Пашич подошел к нему и взял его руку с тростью. Вукашин вздрогнул: двенадцать лет он был убежден, что до самой смерти не коснется руки Николы Пашича. Тот ласково сжал ее сверху.

Подходя к двери, Вукашин услышал за спиной:

— Загляни пораньше, пожалуйста, как встанешь.
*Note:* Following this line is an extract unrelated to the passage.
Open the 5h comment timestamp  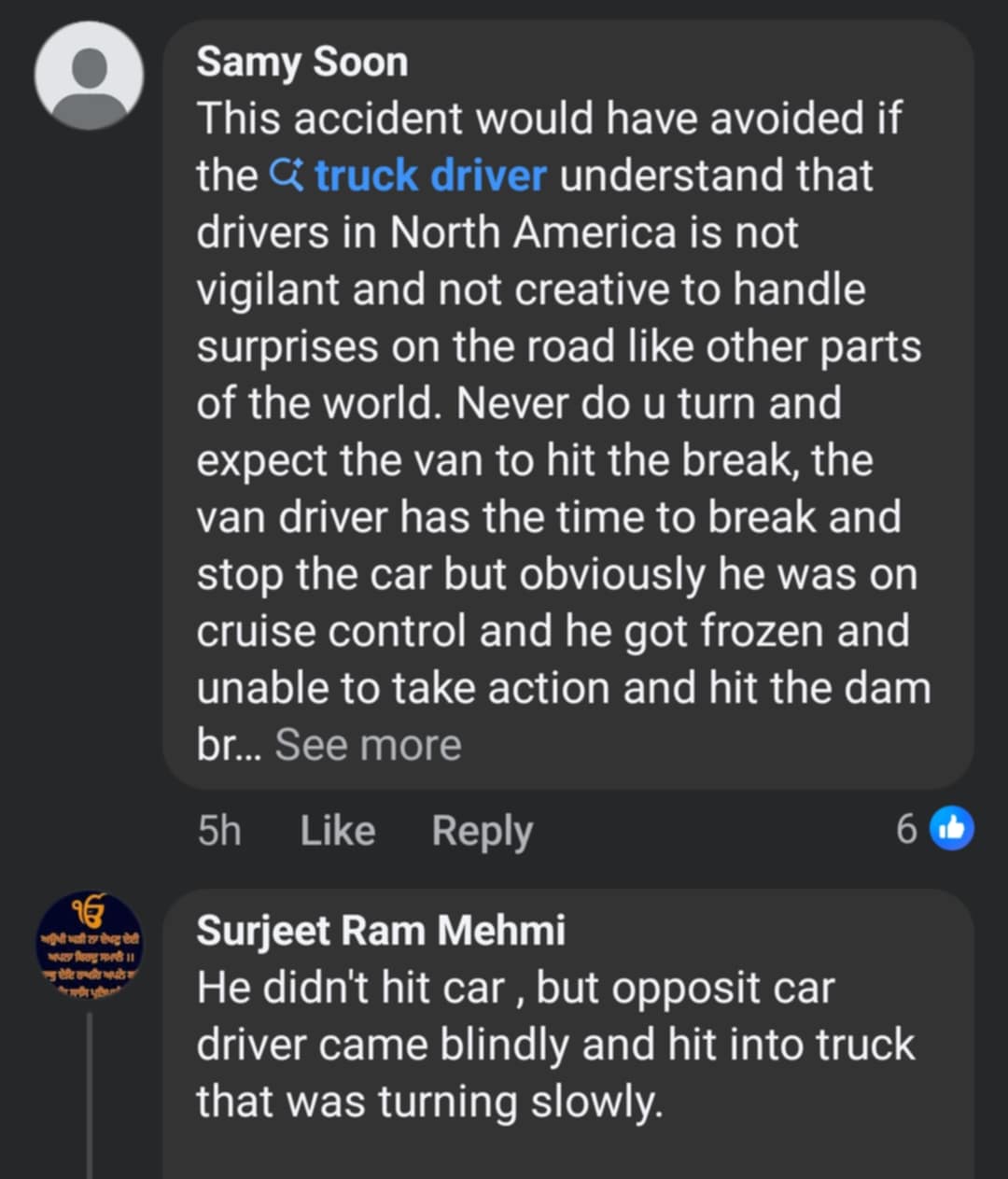219,829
На лестнице дома, где в мирное время располагалось Окружное управление, он остановился, хотя жандарм по-прежнему торчал у него за спиной. Неужели воистину положение столь безнадежно, что Никола Пашич даже меня призывает к согласию и сотрудничеству? Или и сейчас, как обычно, он остается тем, кто никогда не ненавидит своих противников настолько, чтобы нельзя было с ними сотрудничать, когда ему это полезно, равно как и не любит своих единомышленников и друзей настолько, чтобы нельзя было их бросить, когда они ему больше не нужны?
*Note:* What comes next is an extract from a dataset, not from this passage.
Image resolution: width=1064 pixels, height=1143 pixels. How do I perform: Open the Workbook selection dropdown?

Он быстро спускался по лестнице на улицу; на берегу Нишавы его встретила толпа людей: темное и молчаливое ожидание.

7

Он свернул в первую попавшуюся улицу, немощеный, глухой проулок, не зная, куда деваться: дома его ожидала полная передняя беженцев, жаждавших услышать последние новости, а когда он пробьется сквозь эту круговерть растерянности и патриотического угара, его встретит напряженное молчание Ольги, которое около полуночи взорвется шепотом: «Скажи же что-нибудь. Что угодно». — «Нет у меня, Ольга, тех слов, от которых ты б уснула», — пробурчит он и утонет, исчезнет в том страхе, который превращает сон в рассвет — с первыми звуками калитки у колодца и плеском воды в ведре в нескольких шагах от окна. Если б этот проулок тянулся до рассвета, если б эта тьма длилась до входа на заседание парламента, если б его не встречали пожелтевший свет и под ним толпы людей, глодающих последние новости и в упоении наслаждающихся отчаянием.
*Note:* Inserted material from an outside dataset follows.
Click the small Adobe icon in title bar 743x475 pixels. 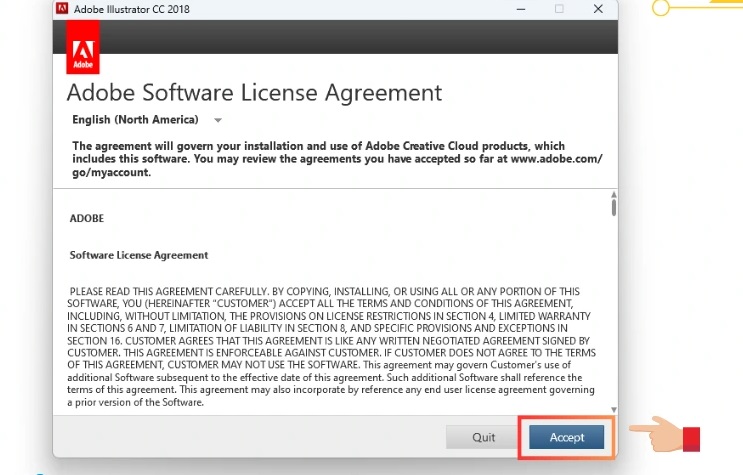62,9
Он возвращался медленным шагом: что надумал Пашич? Я для него больше не оппозиция. А что я для него, если я думаю иначе и не желаю идти с ним? Чем иным я могу быть для него, если он являет собою именно то, что я двенадцать лет намереваюсь сокрушить? Объединиться, чтобы поровну разделить поражение. Великодушный патриотизм! Прийти пораньше, как встану. И речи быть не может. Мы с ним завтра в парламенте будем открыто разговаривать. Для протоколов и для истории. А вдруг идейная последовательность сделает меня изменником во время войны? Искренность — дураком и посмешищем в этой безысходности? Если Австро-Венгрия нас сломает, то можем ли в поражении различаться мы, которые этими различиями и были значительны, ими существовали? Всегда до конца друг против друга. Кто смеет поверить, будто война нас объединит? Только в смерти. Трагично и бессмысленно. Но война — единственное наше время, когда мы работаем для истории. Когда страданием и гибелью обретаем немного уважения. То, чего в условиях мира нет ни у народа, ни у отдельной личности. Да, только гибелью за отечество и страданием в войне мы искупим свою буржуазную жизнь. Только смертью сделаем ее честной. Не гнусная ли судьба? Он стоял, прислонившись к ограде; запах хризантем из темноты; сильно пахнут хризантемы в саду, за оградой, за спиной.

Он услыхал свое имя и различил мелкие, торопливые шаги: она! Или ему показалось? Он угадал ее и узнал по подпрыгивающей походке и шали, в которую она куталась всегда, поджидая его ночью. Откуда, каким образом? Быть не может! После артиллерийского обстрела, когда были разрушены все дома вблизи складов Васича, неужели она жива? Неужели германский снаряд не поставил точку после этой истории из студенческих дней, которую ему не удалось забыть, вырвать из себя? То, что в молодости глубоко волновало его, после возвращения из Парижа и женитьбы мучило; как потаенное преступление. Нечто, без чего он долго не выдерживал, чтобы потом лишь раскаиваться и страдать. И опять мгновенно все летело кувырком. Неужели и во время войны все будет продолжаться?